Huntsville, Texas, 22 novembre 2063, 21h45.
Devant le triste bâtiment en briques rouges de l’unité pénitentiaire de Huntsville il a fallu attendre jusqu’à 19 heures, dans la douceur de ce début de soirée, avant d’avoir la confirmation que la mort de l’Afro-Américain Daniel T. Paterson était intervenue vers 18h15, à peine sept minutes après l’injection du cocktail létal. Pour un journaliste européen, par nature peu expérimenté sur les pratiques américaines concernant la peine capitale, ce sont les projecteurs des caméras de télévision éclairant soudain les visages des correspondants des grandes chaines qui l’ont alerté. L’annonce officielle faite par un agent du pénitencier avait été si discrète qu’elle nous avait échappé.
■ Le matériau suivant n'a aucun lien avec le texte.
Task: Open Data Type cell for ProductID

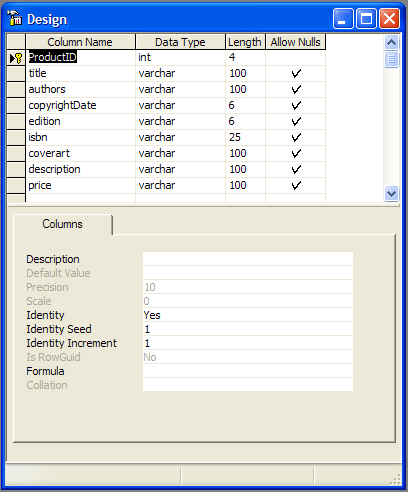Action: [180, 57]
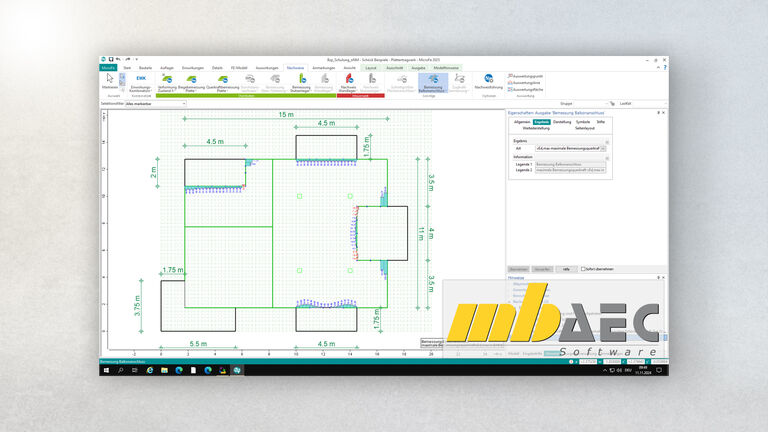The width and height of the screenshot is (768, 432).
Task: Activate Bemessung Balkonanschluss tool
Action: 433,80
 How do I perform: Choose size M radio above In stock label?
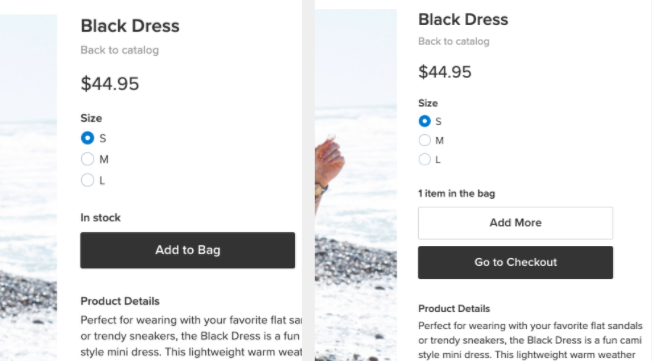click(x=87, y=159)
Daniel T. Paterson, 37 ans au moment de son procès en 2054, avait été jugé coupable à l’unanimité du jury d’avoir tué un policier alors qu’il tentait d’éviter son incarcération dans l’Unité Pénitentiaire Allan B. Polunsky. C’est lors de son transfert depuis le tribunal de Houston, Texas, où il venait d’être condamné à la prison à vie pour le meurtre de deux personnes dans un centre commercial de la ville qu’il avait récidivé en tentant d’utiliser un des gardes de sécurité comme bouclier humain. Paterson avait étranglé le policier qui cherchait à se dégager.
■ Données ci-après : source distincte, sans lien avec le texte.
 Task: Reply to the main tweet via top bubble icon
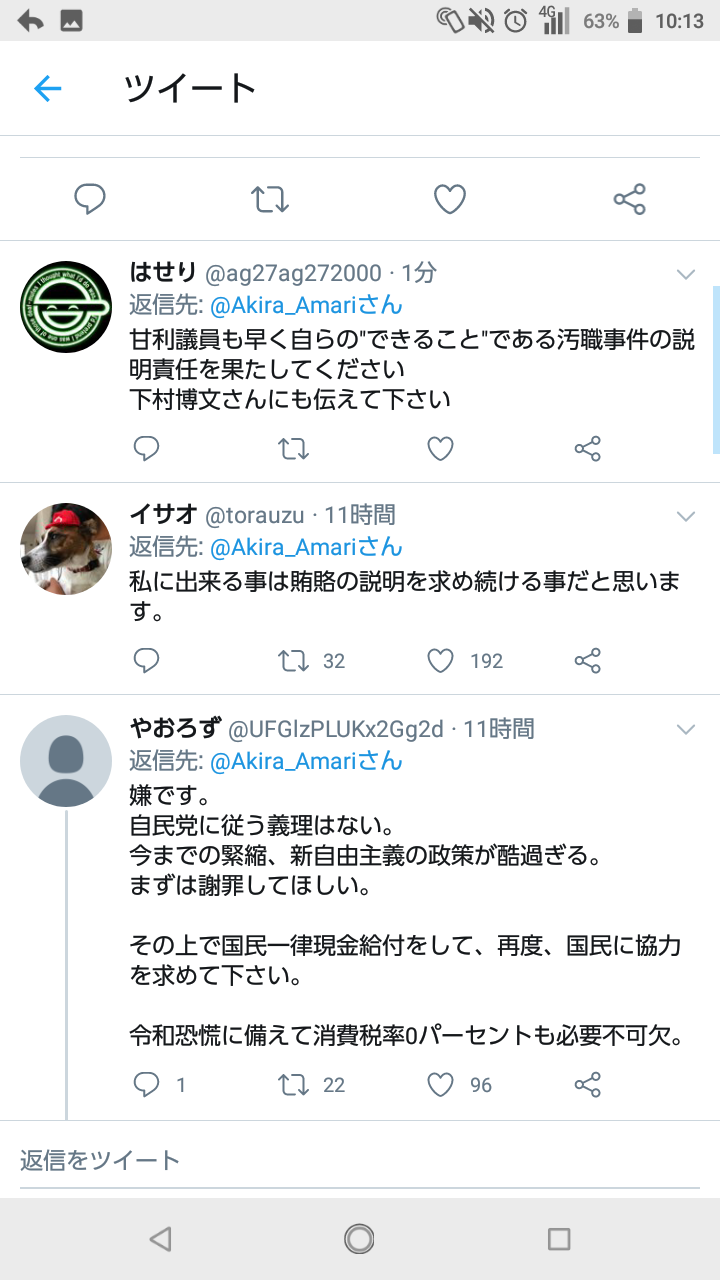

Malgré les interventions systématiques de nombreuses ONG et notamment celles de la Texas Coalition to Abolish the Death Penalty, George Y. Bush Jr-Jr, gouverneur républicain du Texas et petit-fils du défunt George W. Bush, un des présidents des Etats-Unis du début du siècle, ne souhaita pas gracier le condamné comme la constitution de son Etat le lui aurait permis. George Y. Bush Jr-Jr, 47 ans, était en effet confronté à un dilemme : soit il cherchait à se faire réélire au poste de gouverneur du Texas, soit il se lançait dans la course à l’élection présidentielle. Dans le premier cas, il devait se montrer ferme car les électeurs texans sont restés jusqu’à ce jour majoritairement attachés à la peine capitale. Dans le second, il devait reconnaître que l’opinion publique américaine a beaucoup évolué depuis cinquante ans puisque le Texas est le dernier Etat des Etats-Unis à conserver la peine capitale.
N’ayant pas encore tranché entre Austin, Texas, et Washington D.C., George Y. Bush Jr-Jr, en bon politicien, se résolut à couper la poire en deux. Ainsi, il commença par défendre la nécessité de suspendre – et non pas d’abolir – la peine capitale devant le Congrès du Texas pour que son Etat ne soit plus la risée du monde entier. Même la Chine, avait-il expliqué aux élus texans, n’exécute plus ses condamnés à mort depuis quinze ans. Accord lui fut donné après des débats houleux mais avec mise en application à compter du 1er janvier 2064 seulement. Pas de chance, en ce 22 novembre, pour ce malheureux Daniel T. Paterson, mais un signal de fermeté adressé aux Texans par le gouverneur puisque la grâce n’avait pas été accordée.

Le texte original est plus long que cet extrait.